Mbok Sri tersenyum, "Besok hari Rabu, pasaran Legi, ajak dia ke rumahmu, beri minum air rendaman bunga yang kamu bawa itu, dia tidak akan bisa tidur kalau endak dekat denganmu. Saat itulah ajak dia nikah. Hehehehe." Tak ada yang sulit di tangan mbok Sri.
Ari ikut terkekeh, "Kamu beneran mau ngajak dia nikah, to? Dia itu kan biduan kampung, saingannya sulit." Ari memang ke sini untuk mengantar temannya yang membutuhkan bantuan mbok Sri. Nama tetua itu sangat terkenal, hingga rumahnya yang ada di desa seberang, jauh ke sini untuk meminta pertolongan ke mbok Sri, dan malah menemukan harta karun di sini. "Lana sudah menikah berapa tahun, Mbok Sri? Kang Pras ke mana?" Ari jadi penasaran dengan kisah itu. Pras yang dari dulu hidup berkecukupan, sempat dia kira akan mati dengan cepat setelah memilih keluar tanpa membawa apa pun dari rumah besarnya dulu.
"Mau tau saja kamu." Mbok Sri tidak mau membahas hal yang bukan kepentingannya, "Sudah pulang saja. Ingat! Jangan mampir-mampir dan simpan bunga itu di almarimu, Tole." Mbok Sri mengantar tamunya ke luar, mengunci pintu rumah Lana kembali karena malam sudah semakin larut saja. "Kamu endak apa-apa, to?" mbok Sri jadi tak enak hati.

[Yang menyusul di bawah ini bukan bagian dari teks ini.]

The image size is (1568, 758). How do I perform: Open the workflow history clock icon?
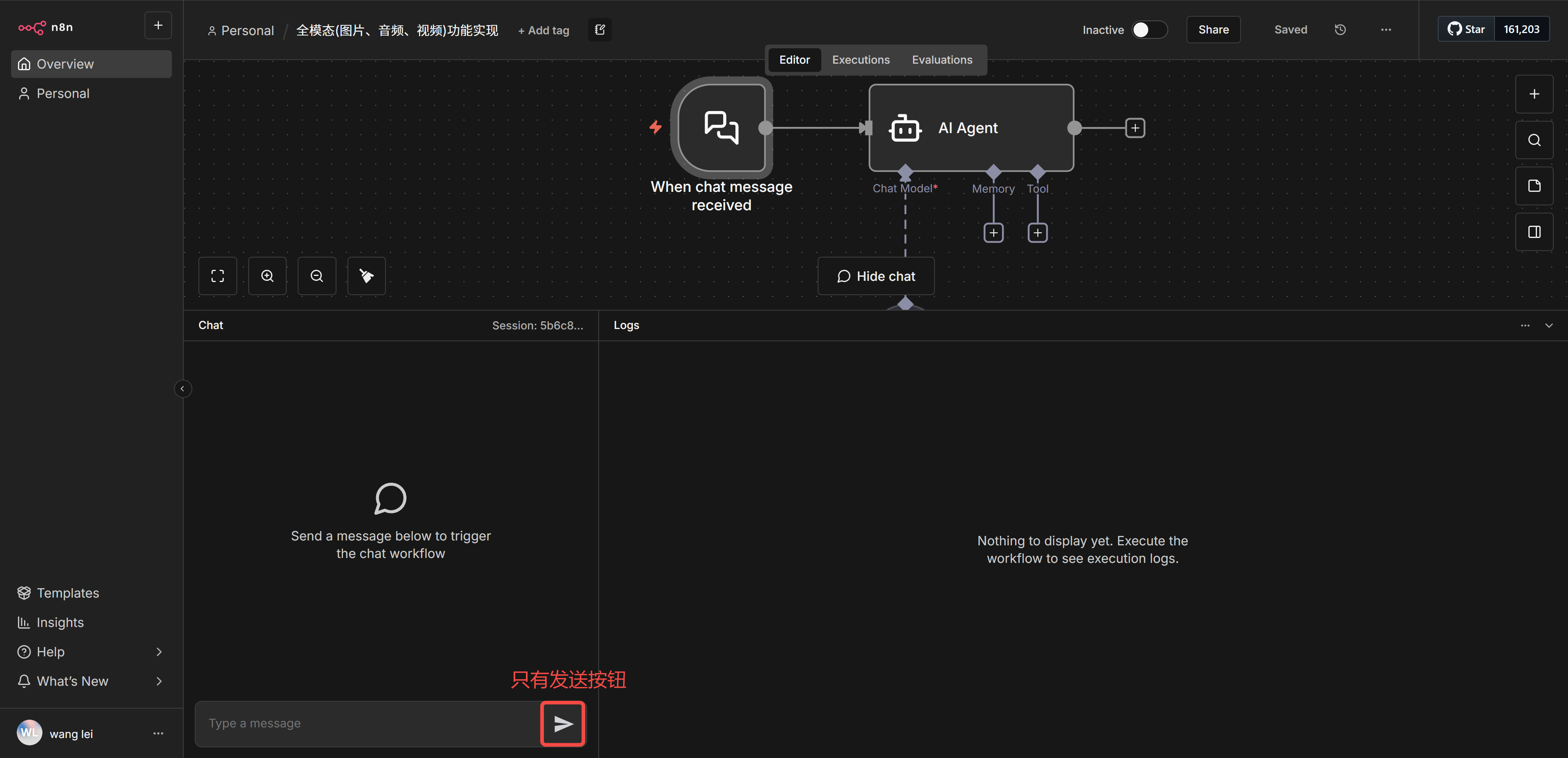click(1340, 30)
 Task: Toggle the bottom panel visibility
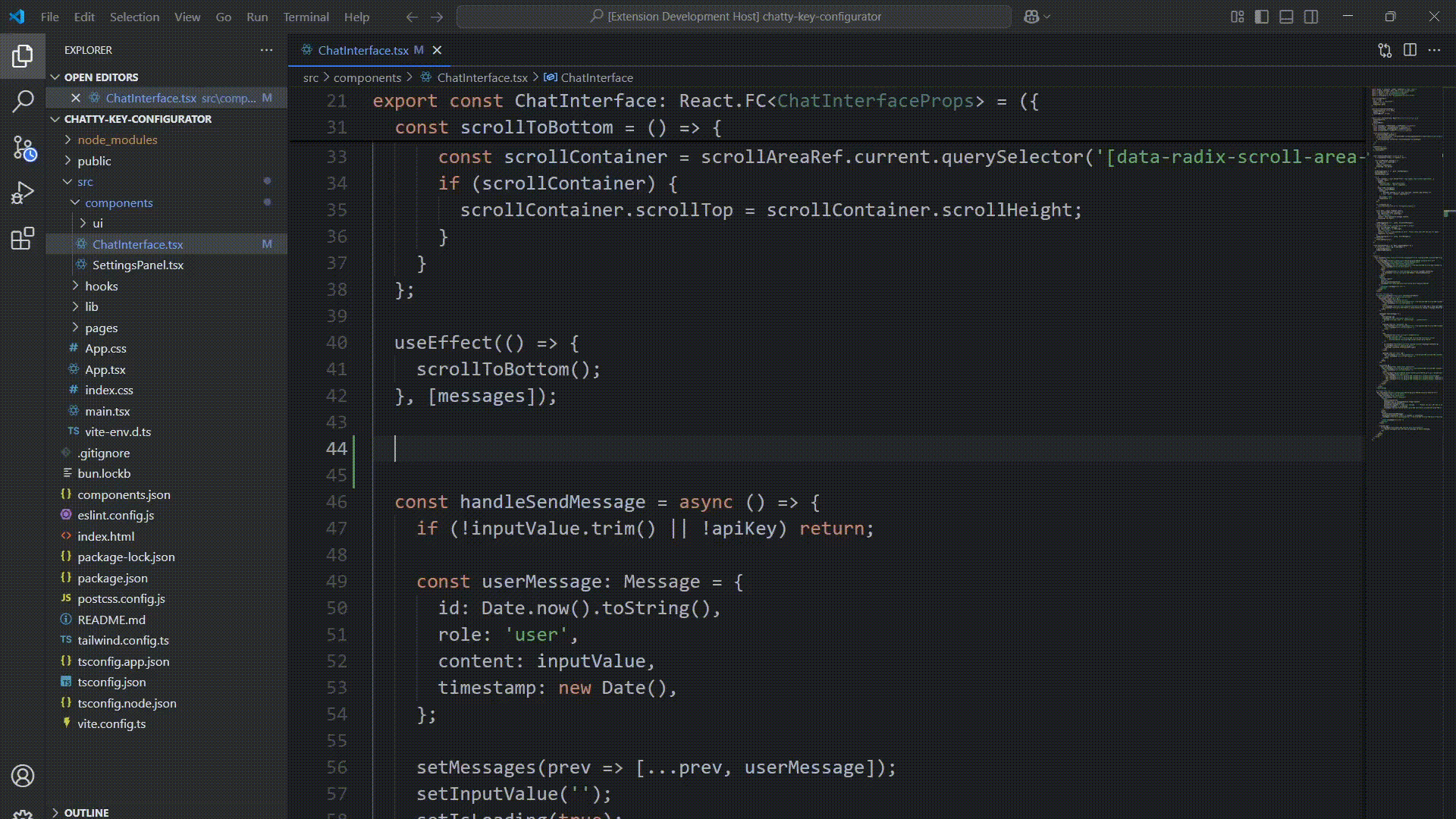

Lana tersenyum sambil menggeleng, "Mbok Sri ini bicara apa? Ayo tidur saja, Mbok. Besok Lana kerja lo?" Lana memberikan selimut ke mbok Sri, ikut tidur di ruang tengah karena yakin mbok Sri tidak akan mau diajak tidur di kamarnya.
***
Masih jam enam pagi, rumah besar dengan aroma masakan khas, telah kedatangan tamu. Si pemilik rumah yang semalam tidur dengan nyenyak, kini napasnya memburu mendengar berita yang akan membuat tak nafsu makan hingga nanti siang.
"Benar, Bude. Aku endak akan salah lihat, wong namanya juga sama, itu memang Lana, kekasih Pras, dan mereka sekarang sudah kawin." ya, itu adalah Ari. Entah apa untungnya menceritakan semua itu ke mamaknya Pras.
"Kamu ketemu sama Pras?" tanya mamak Pras sinis.
"Kalo ketemu memang mau diseret pulang opo?" bapaknya Pras ikut memberi suara.
Mamak Pras tak menoleh sedikit pun, "Seenggaknya kita bisa tahu, anak tak tahu diuntung itu masih bisa pamer gigi endak di depan Ari."
Ari menelan ludah, "Kang Pras sudah tidur, aku endak ketemu."
Mamak Pras pun berdecap, berdiri, melangkah meninggalkan ruang tamu.
Bapak Pras pun terkekeh, "Apa Lana bahagia?" tahu Ari mengangguk, bapak Pras pun melanjutkan ucapannya, "Kalau memang cinta, ya ... mau gimana lagi."
"Opo?!" bentak mamak Pras mendenger ucapan suaminya. Berjalan mendekat kembali, melempar kantong uang ke meja, "Buat saja Lana dan Pras endak betah di sana. Dengan begitu Pras akan pulang dan meninggalkan Lana sendirian. Perempuan hina itu endak pantas untuk putra kebangganku."
Ari terkekeh, tangannya segera mengambil kantong uang, "Siap, Bude. Cuma perkerjaan mudah. Aku akan membereskannya tak lebih dari tiga bulan."
"Tiga bulan?!" bentak mamak Pras lagi, "Kalau endak bisa selesai sebulan, kembalikan saja duitku itu, Ari. Endak berguna."
Ari menelan ludah lagi, budenya itu memang tak akan bisa dikelabui meski kelihaiannya bersilat lidah tidak diragukan. Nyatanya kalo melawan budenya, kalah juga.